' A URGÊNCIA DA CIDADE: O PORTO E OS 100 ANOS DE FERNANDO TÁVORA'
Este é o título da exposição que abriu ao público, no passado dia 24, na “Antiga Casa da Câmara” no Morro da Pena Ventosa (Sé).
Na inauguração, Rui Moreira falou dum ato de homenagem ao arquiteto que revelou “sempre um grande respeito pela memória, património e identidade da cidade”.
Esta afirmação fez-me recuar a uma conferência do prestigiado arquiteto, na década de oitenta, e recordar a sua emoção ao falar da ‘patine’ nos granitos da cidade que nasceu e cresceu numa dialética de confronto entre o monte e o vale; o bispo e a burguesia: o Porto fez-se episcopal, no topo do ‘Morro da Pena Ventosa’, cresceu, burguês, ao descer para o rio da Vila e expandiu-se, monástico, ao subir o ‘Morro do Olival’.
Tudo começou quando, em 1120, a rainha D. Tereza doou o “Couto do Porto” a D. Hugo, fazendo da cidade um senhorio episcopal.
Como símbolo maior do seu domínio, os bispos, ao longo do século XII, levantaram a imponente Sé do Porto. Para atrair povoadores e desenvolver a economia, D. Hugo, logo em 1123, concedeu foral aos seus moradores. E o Porto galgou a velha ‘cerca sueva’ de origem romana…
Os conflitos com o clero regular fizeram-se bem notados, em 1233, quando o bispo e o cabido se opuseram à fixação dos franciscanos na cidade. Símbolo maior da afirmação do poder monástico é o monumental mosteiro beneditino no topo do ‘Morro da Vitória’ rivalizando, em grandeza, com a Sé episcopal.
Os conflitos com os Cidadãos do Porto foram-se acentuando à medida que mesteirais e comerciantes foram crescendo em riqueza e poder. Não foi por acaso que D. Afonso IV nomeou Afonso Martins Alho, um burguês do Porto, para, em 1353, negociar com Eduardo III o primeiro acordo comercial com Inglaterra. E a sua argúcia foi tal que deu origem ao dito portuense: ‘é fino como o Alho’ que, numa pequena deturpação, derivou para ‘é fino como um alho’.
Esses conflitos só viriam a terminar quando D. João I, em 1405, comprou por ‘três mil libras de moeda antiga’ o senhorio da cidade ao bispo do Porto.

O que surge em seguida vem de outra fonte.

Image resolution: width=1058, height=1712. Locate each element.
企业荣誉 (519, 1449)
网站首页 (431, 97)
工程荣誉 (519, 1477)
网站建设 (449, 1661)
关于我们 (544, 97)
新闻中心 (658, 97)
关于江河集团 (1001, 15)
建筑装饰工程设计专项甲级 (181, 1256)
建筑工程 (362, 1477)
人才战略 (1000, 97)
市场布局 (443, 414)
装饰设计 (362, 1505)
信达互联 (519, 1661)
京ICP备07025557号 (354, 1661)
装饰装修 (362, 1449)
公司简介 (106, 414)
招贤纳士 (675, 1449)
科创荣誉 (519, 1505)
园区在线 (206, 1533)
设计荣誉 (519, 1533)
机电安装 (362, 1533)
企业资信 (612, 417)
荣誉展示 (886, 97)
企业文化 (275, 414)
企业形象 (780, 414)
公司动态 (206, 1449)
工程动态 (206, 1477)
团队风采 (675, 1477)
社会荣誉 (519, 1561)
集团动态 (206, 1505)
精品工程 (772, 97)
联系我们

A construção da “Casa dos 24” - também ela um símbolo - no século XV, “a apenas sete metros das paredes da catedral, com cem palmos de altura (cerca de 22 m)” foi uma afirmação do poder crescente da burguesia que quis, assim, perpetuar a memória desse clima de confronto. Primeira sede do poder autárquico do Porto, aí se reuniu, até final do século XVII, a assembleia dos ‘homens-bons’, ou os representantes dos ‘24 ofícios’ da cidade.
Destruído o edifício por um incêndio, em 1875, as suas ruínas ficaram abandonadas até que, em 1995, a Câmara Municipal da época encomendou ao Arquiteto Fernando Távora um projeto de recuperação “para perpetuar a história da cidade”.
A recriação, inaugurada em 2002, foi objeto de críticas contundentes e o seu autor alvo de acusações de anticlericalismo como se fora o seu criador, quando ele se limitou a recriá-lo, procurando ser fiel à história e à “volumetria original”.
No 100.º aniversário do seu nascimento, associo-me à homenagem que tão justamente a Cidade lhe presta.
Conheci-o em 1970 - já ele era “homem de cultura” na Escola de Belas Artes do Porto e “homem do povo e com o povo” no Centro Social do Barredo - quando, mandatado por D. António Ferreira Gomes, o fui convidar para a nova direção da Obra Diocesana de Promoção Social que seria presidida por D. Maria Elisa Acciaiuoli Barbosa e de que fariam parte, também, os doutores Sá Carneiro, Silva Ramos e Silva Carneiro.
O compromisso com que abraçou o espírito da Obra e a convivência, durante cinco anos, nas reuniões semanais da direção a que nunca faltava, permitem-me reafirmar o que escrevi:
“Para além da vertente cultural, foi também homem empenhado em causas sociais junto de comunidades carenciadas. Não esgotou a sua atividade como arquiteto, professor, homem de cultura. O seu humanismo transbordou pelas comunidades mais pobres do Porto como o Barredo e os Bairros Sociais. Era um homem de bem, de riso contagiante, de emoção à flor da pele, de humor desconcertante e afabilidade encantadora” (VP, 9/9/2020) que partilhava com D. António grande estima e mútua admiração.